Marked annually on March 8, International Women’s Day (IWD) is a global day celebrating the social, economic, cultural and political achievements of women. With the theme this year of Inspire Inclusion, it aims to forge a more inclusive world.

The first woman to head a major NZ agri-business co-operative, Jessie Chan, said NZ needs strong leaders in the primary sector now more than ever before. 

“Women need to build the confidence to say to ourselves, ‘I belong here,’ and hold our own at the leadership table.” 

Chan is quite deliberate in what she takes on, always looking to ensure her governance roles inter-connect in a way that serves the community and wider industry, while also striving to inspire others to take up leadership roles and achieve their goals.

She said women don’t need to be represented as movers and shakers. 

“We just need to be respected equally for our work and contribution to the sector. 

“We must also remember that respect must still be earned, regardless of gender. 

“There is a fine line as a woman in leadership between holding your own and practicing humility and respect for others.  

“There are less challenges than there used to be, but we are still not quite there.

“I still occasionally come across old-school men that secretly, or not so secretly, think I shouldn’t be there, but I see them as the minority and remind myself that the rest of us will move on without them.

“If we flip it around, it is actually less of a challenge and more of an opportunity.” 

The other challenge is being able to make space among other roles as mum, organiser, farm manager, school volunteer and the list goes on. 

“I see so many talented women that could contribute further in the leadership space, but they are giving so much to their families and communities that it is almost impossible. 

“The inspiration part starts with our rangatahi. As mothers, aunties, grandmothers, we should be teaching our young people the concept of equality, not only in gender but in all areas, and living it by example. 

“Influencing the next generation is where we will see real change. Women in leadership won’t be a big deal, it will just be normal, and we are getting there. 

“It has been fabulous to see women appointed in recent times to chair some of our key primary sector organisations, such as Silver Fern Farms and Beef + Lamb NZ.”

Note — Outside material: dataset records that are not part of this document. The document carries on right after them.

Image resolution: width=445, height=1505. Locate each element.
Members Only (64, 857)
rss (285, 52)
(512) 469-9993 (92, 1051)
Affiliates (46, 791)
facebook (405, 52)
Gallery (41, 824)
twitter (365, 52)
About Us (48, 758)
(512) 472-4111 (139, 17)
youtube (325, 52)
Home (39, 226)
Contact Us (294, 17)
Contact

Chan attributes much of her success to her humble beginnings, learning her leadership skills from her sawmiller father who raised her and her three siblings after her mother left when she was 10 years old.

“He didn’t lead any organisation, but he was a really humble man and he led people. He was really compassionate and patient and he was never afraid to speak the truth and he encouraged that in us as well.”

Chan has worked in a range of primary sector management positions over a 20-year period, including central government, local government, non-profit and commercial organisations. 

She was awarded a Member of the NZ Order of Merit in 2022 for services to dairy and agriculture, received the Women in Governance Award for Inspiring Governance Leader in 2021, and was named Dairy Woman of the Year in 2017.

Chan is currently a director of AgriZero, AgReserach, NZ Pork, and PharmaZen and previously served on the boards of RuralCo, Ngai Tahu Farming, Alpine Energy, Meat the Need and Bioprotection Aotearoa. 

“I guess I just try to contribute where I can and it takes me to different places,” she said.